Our findings of an association between larger retinal venular calibre with retinopathy in persons with either IGT/IFG or diabetes, independent of other factors and arteriolar calibre are more consistent with clinical experience and existing literature. Both cross-sectional and prospective data from the Wisconsin Epidemiological Study of Diabetic Retinopathy (WESDR) [10, 34] show that wider venular calibre is associated with severity and progression of retinopathy and with other microvascular complications, such as gross proteinuria and nephropathy [11]. However, despite the consistency of our study findings with the WESDR, the biological mechanisms that underlie these associations are uncertain, and may reflect increased retinal blood flow secondary to a combination of hyper-glycaemia [35] retinal hypoxia [9, 36], inflammation [37], increased lactate production [38] and/or endothelial dysfunction [39].

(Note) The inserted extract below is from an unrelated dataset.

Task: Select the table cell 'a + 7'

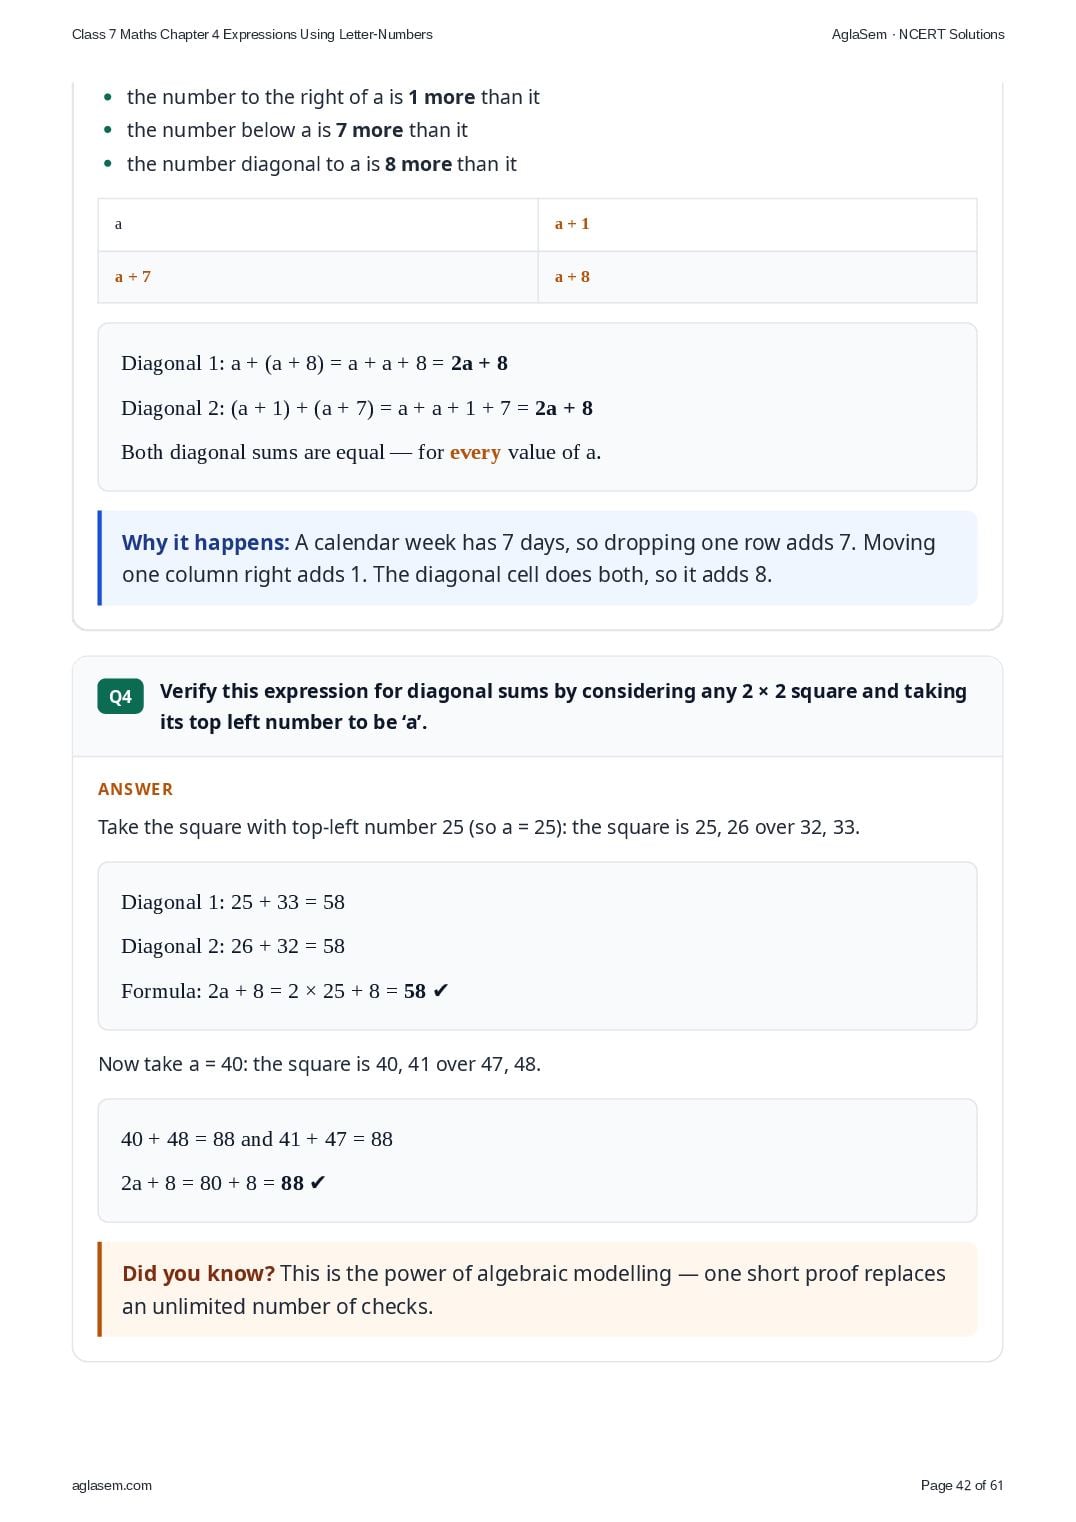Action: tap(318, 277)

The contrasting associations of arteriolar and venular calibre with diabetes and retinopathy are interesting and may be important in understanding early microvascular changes in diabetes. These differences suggest that different microvascular processes are involved in the pathophysiology of diabetes development and subsequent microvascular complications. We can hypothesise that changes in arteriolar calibre occur early in diabetes, whereas changes in venular calibre are late manifestations with the onset of microvascular complications. Further research is clearly needed to test this hypothesis.

In conclusion, we found that larger arteriolar calibre was associated with known diabetes, and larger retinal venular calibre was associated with the presence of retinopathy in persons with diabetes or with IGT/IFG. These findings suggest that variations in retinal arteriolar and venular calibre may reflect different pathophysiological processes. It is possible that arteriolar calibre changes occur early in the course of diabetes, but that venular calibre changes are only associated with the onset of microvascular complications such as retinopathy. Studying changes in retinal vascular calibre may therefore provide important insights into the pathophysiology and natural history of diabetes and its microvascular complications.